5 Reasons Not to Get Your Kid a Pony For Christmas

(Tongue-in-cheek, people — relax, we don’t actually hate ponies.)


Horse Nation disclaimer: we love ponies. (Leslie Wylie even bought herself one, fulfilling a lifelong dream of having her own pony.) This piece is meant to be fun and tongue-in-cheek. Fun. Just let yourself have a little fun.

If you’re reading this AND considering buying that white fluff ball named Peppermint about the size of a large golden retriever with four little hooves that you saw on Craigslist for your sweet little Shirley, you probably already have more money than you do sense.

My parents were too poor to buy young Maria a pony for Christmas, so I had to settle with Breyer horses (and all that time, I just thought Santa hated me since he never got me a really pony).

Now looking back on it, the cost of all my Breyer horses together, I could actually have bought myself a really nice, registered horse. I guess my parents had more sense than they had money. “Who’s going to take care of Maria’s pony when she loses interest? We are… so let’s just get her some Breyer horses until she grows out of this phase.” Not only are my parents good looking, they’re also smart!

But I get it. Sometimes, the kid gets what the kid wants. But look, if you’re considering buying your kid a pony, here are all the reasons you should just buy them a horse.
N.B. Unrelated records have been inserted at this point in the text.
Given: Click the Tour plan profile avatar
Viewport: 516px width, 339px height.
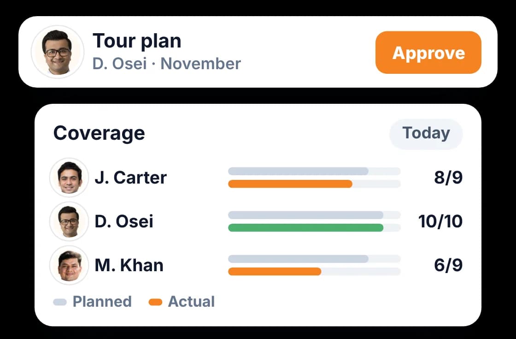Looking at the screenshot, I should pyautogui.click(x=58, y=52).
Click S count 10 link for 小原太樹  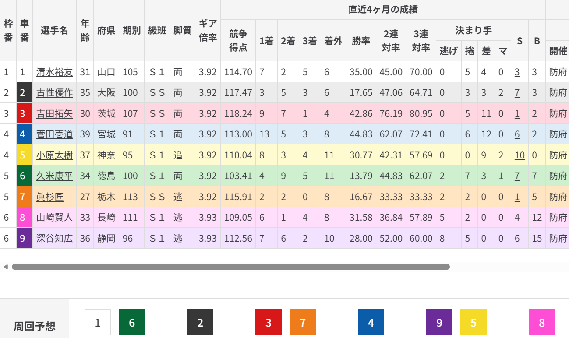[520, 155]
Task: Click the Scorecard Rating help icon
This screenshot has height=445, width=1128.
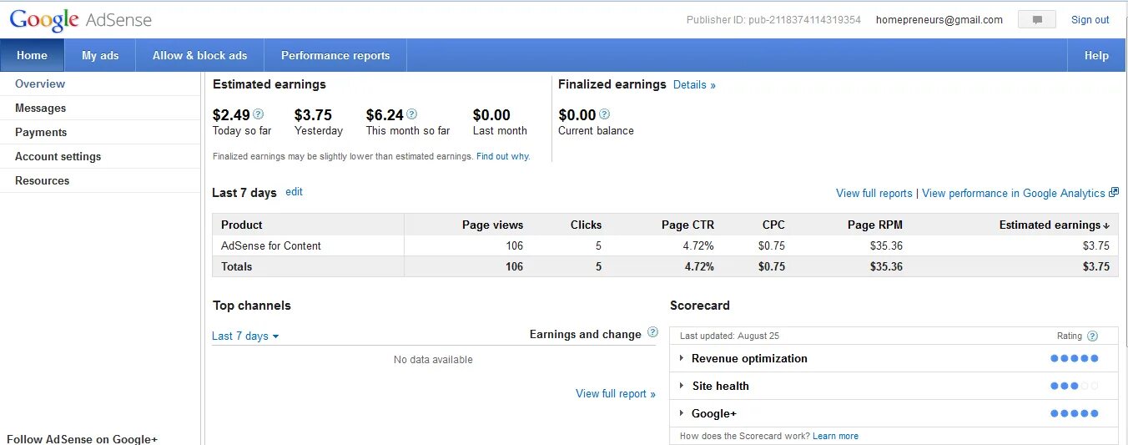Action: pos(1092,336)
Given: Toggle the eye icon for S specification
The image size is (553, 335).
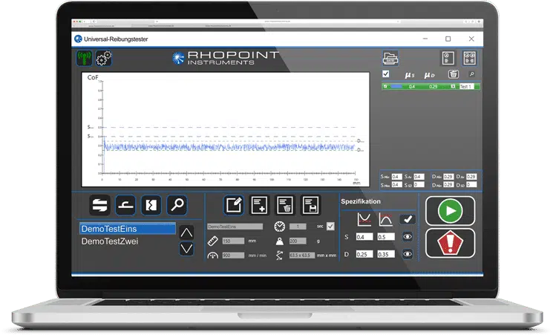Looking at the screenshot, I should tap(408, 236).
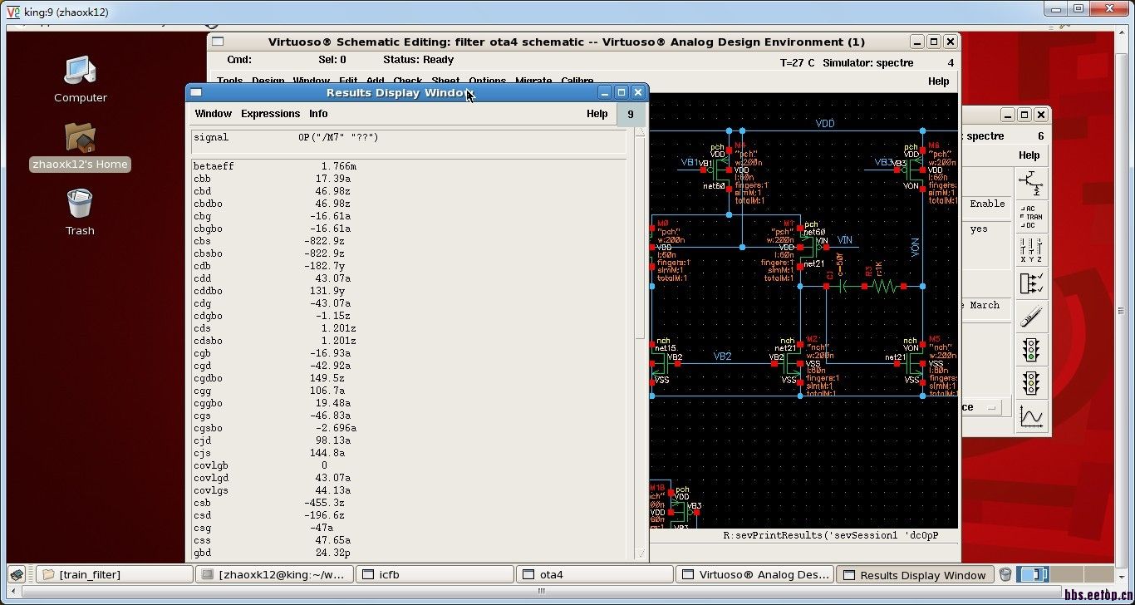Image resolution: width=1135 pixels, height=605 pixels.
Task: Click the XYZ variables slider icon
Action: (1032, 250)
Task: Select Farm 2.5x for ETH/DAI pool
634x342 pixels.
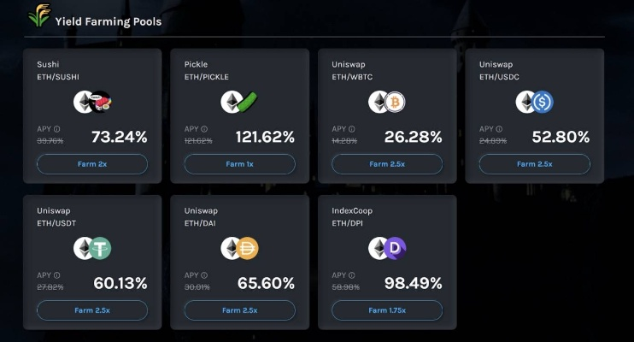Action: tap(239, 310)
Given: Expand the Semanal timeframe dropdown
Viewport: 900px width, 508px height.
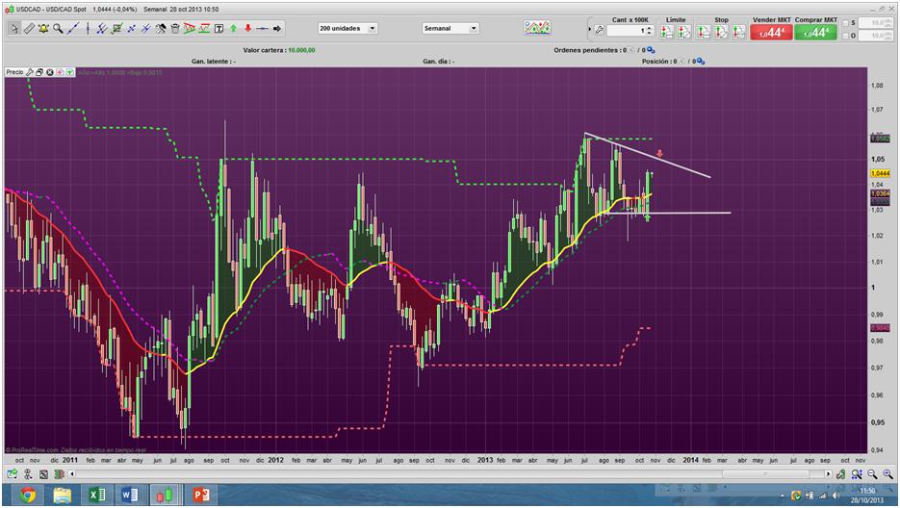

1. Anything under 14.2hh is the devil, so say the memes. I saw that on the internet, so it’s a fact, I’m pretty sure. You don’t want your little, precious baby dabbling with Satanism, do you?!
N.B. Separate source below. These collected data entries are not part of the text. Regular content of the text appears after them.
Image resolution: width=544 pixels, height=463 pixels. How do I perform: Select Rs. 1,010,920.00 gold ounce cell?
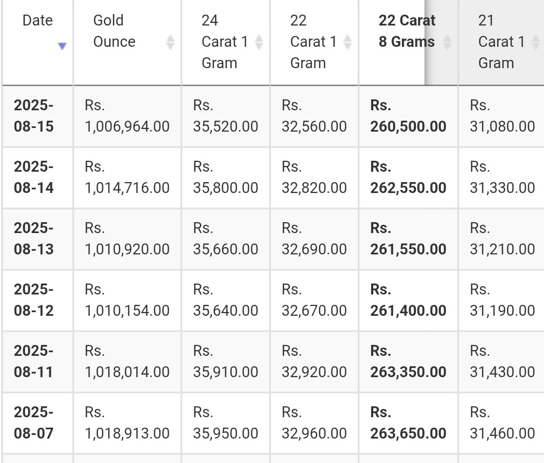coord(128,239)
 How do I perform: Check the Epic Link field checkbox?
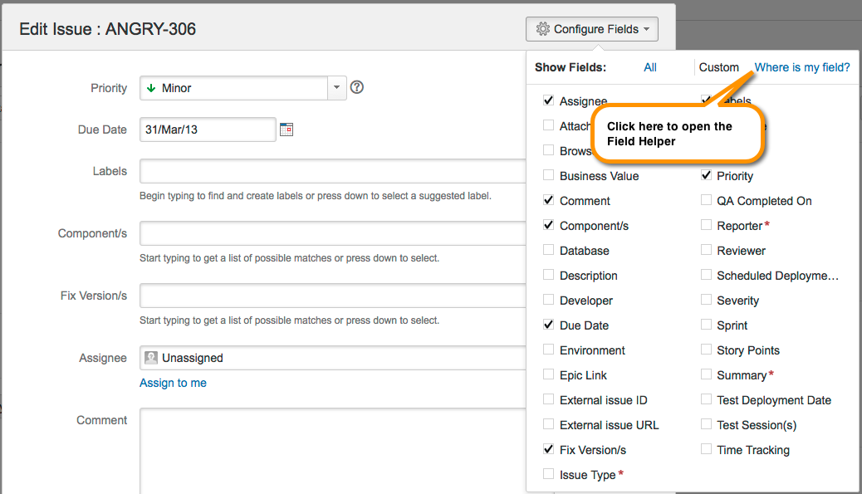coord(548,374)
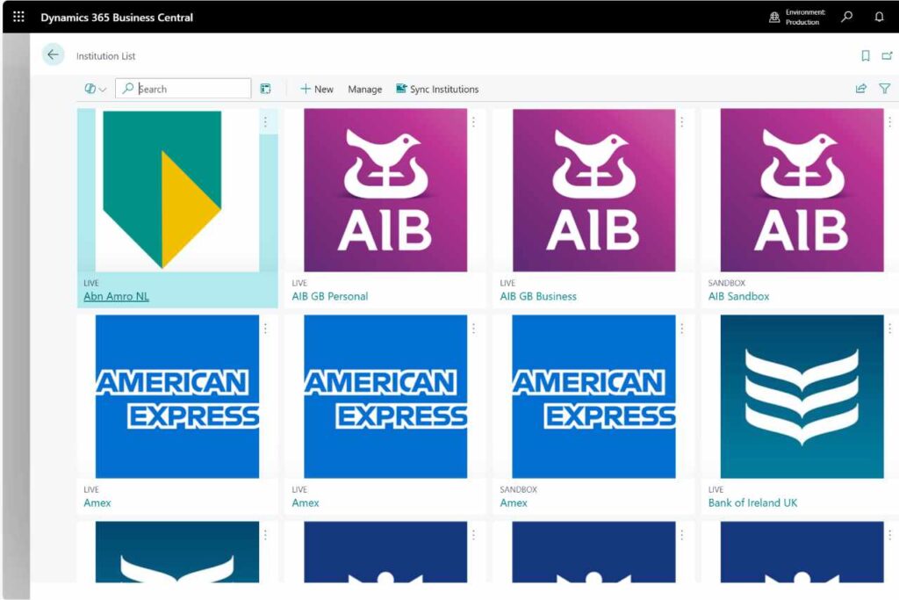899x600 pixels.
Task: Click the share icon in the toolbar
Action: tap(860, 89)
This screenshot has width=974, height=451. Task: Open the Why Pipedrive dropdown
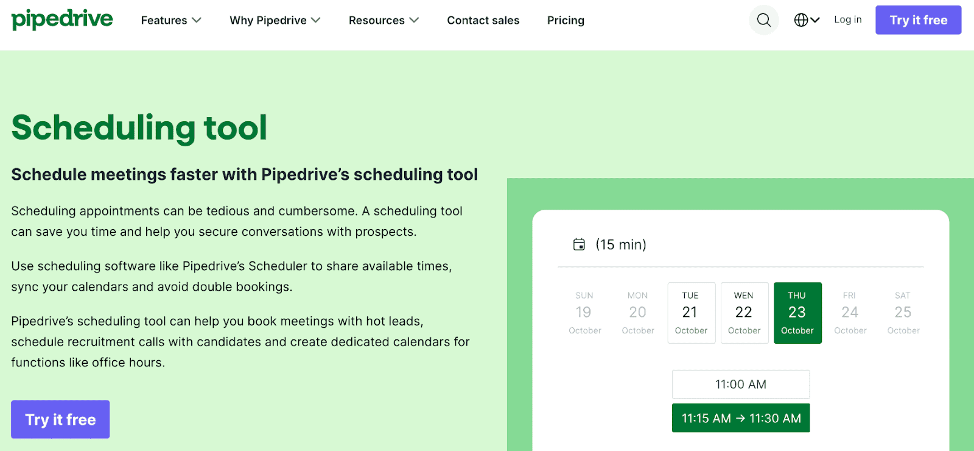pyautogui.click(x=275, y=20)
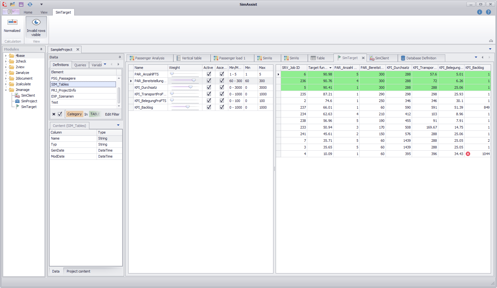Collapse the 2manage tree folder
This screenshot has height=288, width=497.
[x=6, y=90]
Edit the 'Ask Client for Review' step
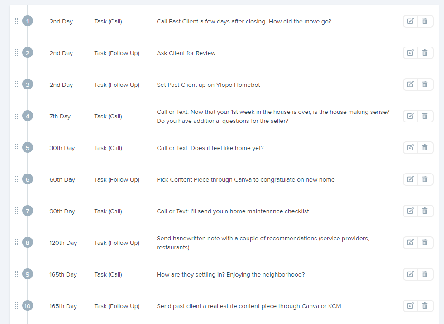 pos(411,53)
If the pony is well tempered and doesn’t try to kill your kid, it’s probably (pick your choice): lame, sick, dying, blind and deaf and dying, requires expensive medication to keep it from dying, is a hard keeper that has a Clydesdale’s appetite, or has some weird skin condition that requires it to live in a bubble.
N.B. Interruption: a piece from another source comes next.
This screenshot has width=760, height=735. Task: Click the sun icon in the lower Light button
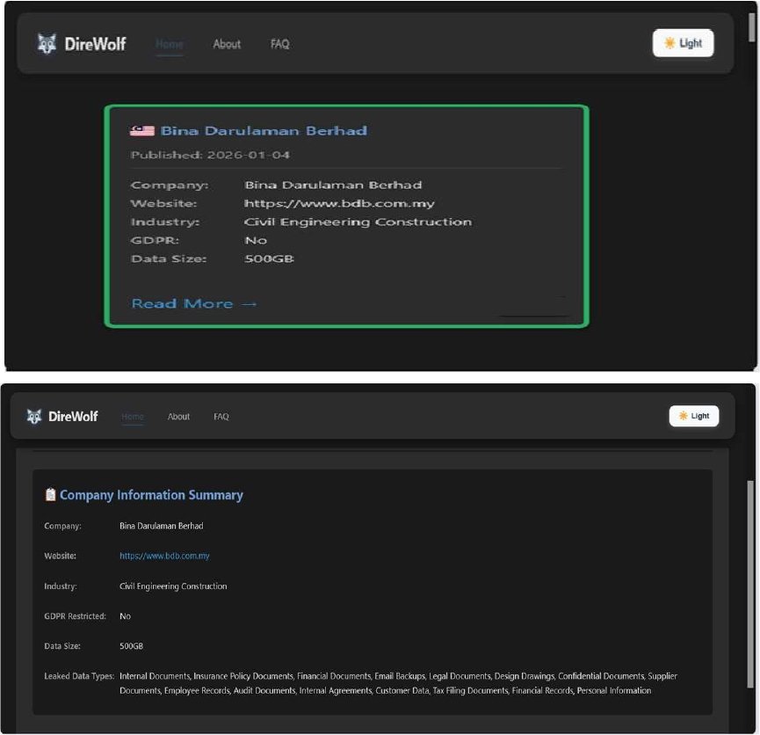click(x=684, y=416)
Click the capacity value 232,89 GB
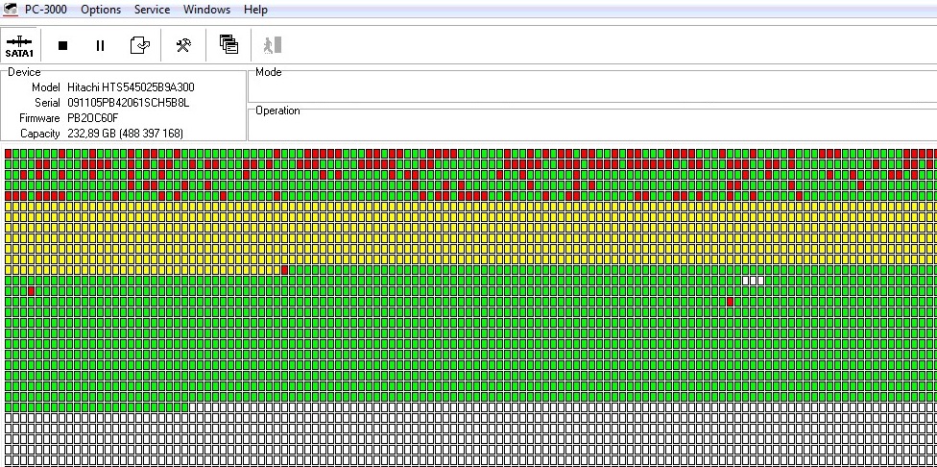The height and width of the screenshot is (467, 937). coord(125,134)
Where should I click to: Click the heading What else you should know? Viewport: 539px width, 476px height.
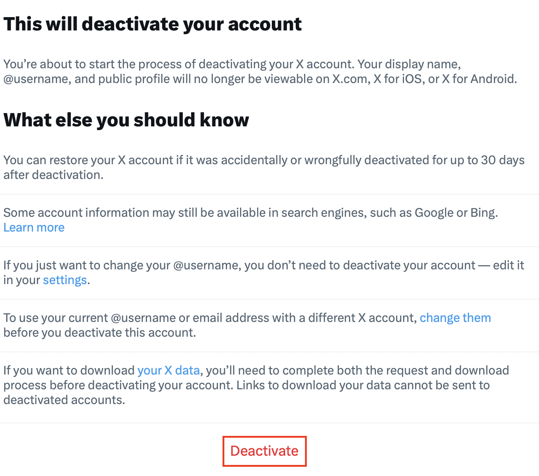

2. If your kid says she wants a pony but doesn’t display any symptoms of being a horse-obsessed kid that ends up turning into a horse-obsessed adult, it’s just a phase and she’ll outgrow it, so just buy her a horse so at least you can ride it.

Symptoms of being a horse-obsessed kid that will never outgrow this phase:

  • Dressing the dog up as a horse and making it tote Barbie around.
  • Getting a call from the teacher that your kid is displaying some weird behaviors at recess and is running around making whinnying sounds and stomping her feet at the other kids.
  • Kid casually mentions you can save more money if you switch your diet to entirely ramen noodles.

3. If you end up buying your kid a pony for Christmas and she does like it, she’ll eventually outgrow it, so you’ll have to then buy her a horse. She will have grown fond of said pony, so you’ll feel too guilty if you sell it, so now you’ll have two mouths to feed: the new horse and the old pony that is not being ridden. Save yourself tons of money and just buy Shirley a full-sized horse this Christmas.

4. Even though ponies are much smaller than the average horse, and their hooves are about a third as big, every farrier will charge you the same for trimming your pony as they do a full-sized horse. They might even charge you more, since the pony has short little legs making it hard to reach under there for your farrier. So if you’re paying for the cake, you should be able to eat it, too. Or in this case, ride the horse also.

5. Tack is nearly impossible to find for your pony. Every saddle that you find that fits Peppermint the pony won’t fit little Shirley and the saddles that do fit Shirley don’t fit Peppermint… unless Peppermint is a FULL-SIZED horse.

So parents, please consider this article and think long and hard about buying your kid a pony. Please consider a horse this Christmas, instead. I hear that your local killpen has exactly the horse your kid needs for her first horse… they even said it was “athletic.”